Ivy Monteiro

Ivy Monteiro is a Brazilian artist based in Switzerland. Her performance practices include dance, music production, vogue, cabaret and club performance, along with longer form solo and collaborative works.

Spirituality and art-making comingle in Ivy’s practice – in performance she seeks to make invisible energies visible, to translate them into Live (or life) Art, to draw the subconscious into consciousness. Ivy says “my art and spirituality have grown hand to hand – so much that I don’t think it’s possible for me to detach them”. Appropriately enough for an artist who inhabits multiple performative mediums, personas and relationships, Ivy’s spiritual practice draws on a multitude of traditions, books and goddesses, becoming something deeply subjective. Performance is the vessel through which this unique and personal inner world is brought forth.

Ivy’s work is rooted in Afrofuturism, a way of thinking and mode of cultural production that has been characterised as a “program for recovering the histories of counter-futures … a space within which the critical work of manufacturing tools capable of intervention within the current political dispensation may be undertaken” (Kodwo Eshun). For Ivy, Afrofuturism is the practice of seeking strategies from history - from ancestors - and applying them to the here and now in the hope of manifesting new futures. Her process is one of discovery through communion, and her performances become the space where ancestry is felt and brought to bear on the future. This practice is also a survival strategy, a way of resisting the violences perpetrated against the bodies of trans and queer people of colour, and of working through mental illness.

In her most recent work, Trinta y Dois Igual a 5, Ivy uses Afro-descendant mythologies to consider ecology, nature, and processes of illumination, or salvation – happiness, safety, freedom. Whilst Ivy considers these processes to be deeply personal, she articulates how they should be shared between friends, lovers, ancestors or community, to build a solidarity between queer and trans people of colour. Ivy says “we are taught that our bodies are wrong, that our sexualities and genders are wrong, and that just one god can save us – we are the ones most in need of our own salvations, and in need of each other’s support in the search for our own salvations”.

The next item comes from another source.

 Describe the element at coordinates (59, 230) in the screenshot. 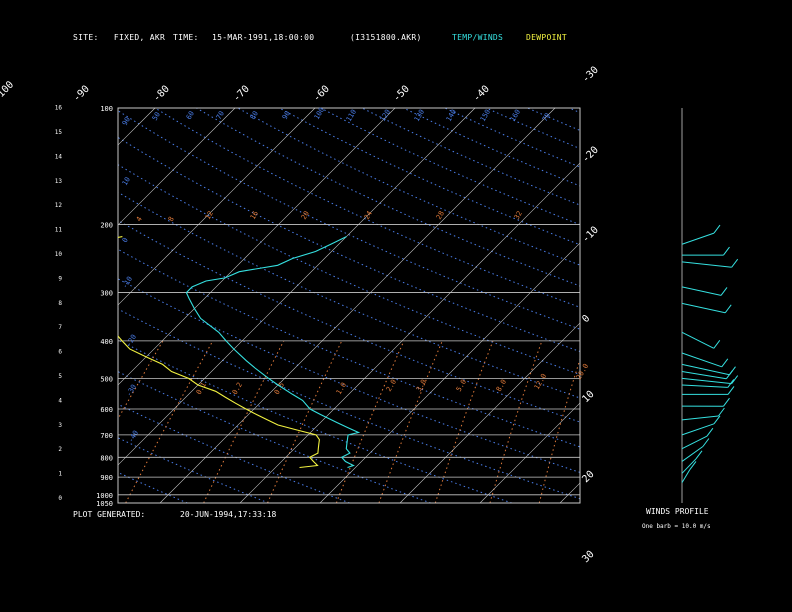

I see `height-tick-label: 11` at that location.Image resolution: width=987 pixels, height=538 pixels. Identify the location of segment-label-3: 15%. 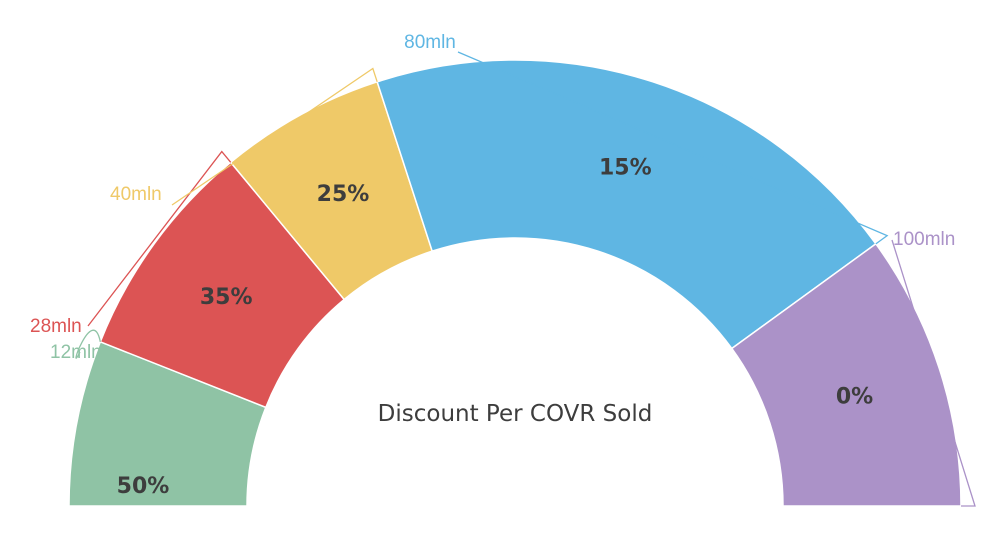
(626, 168).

In April, Ivy presented Mother The Verb, a powerful and rich collaboration with Javier Stell-Frésquez, in London at Chisenhale Dance Space as part of EcoFutures. The work considers queerness and motherhood, and represents an encounter between Ivy’s spiritual practice and Javier’s indigenous American heritage. Tender and physical, the work studies the toxic effects of colonial and ecological violence on human and planetary relations. For Ivy, the tension at the heart of the work is “how can we mother each other, and care for each other, without smothering each other”.

Throughout July Ivy has undertaken a research residency at the Live Art Development Agency (LADA). LADA is working with Pro Helvetia, the Swiss Arts Council on a three-year initiative (2018-20) to raise the profile of Swiss Live Art in the UK and contribute to the development of exchanges and collaborations between artists and promoters in the UK and Switzerland. Ivy’s residency, considering ancestrality, Afrofuturism, queerness and metaphysical connections, is one element of this programme. During her time in the UK, Ivy performed at Bar Wotever (London) as Tropikahl Pussy, her drag alter ego, and presented a performance lecture at LADA on 23 July.

Her future plans include a shared residency in Austria with other QTIPOC artists of Brazilian heritage, working towards a collective performance, and furthering teaching work at Tanzhaus Zürich.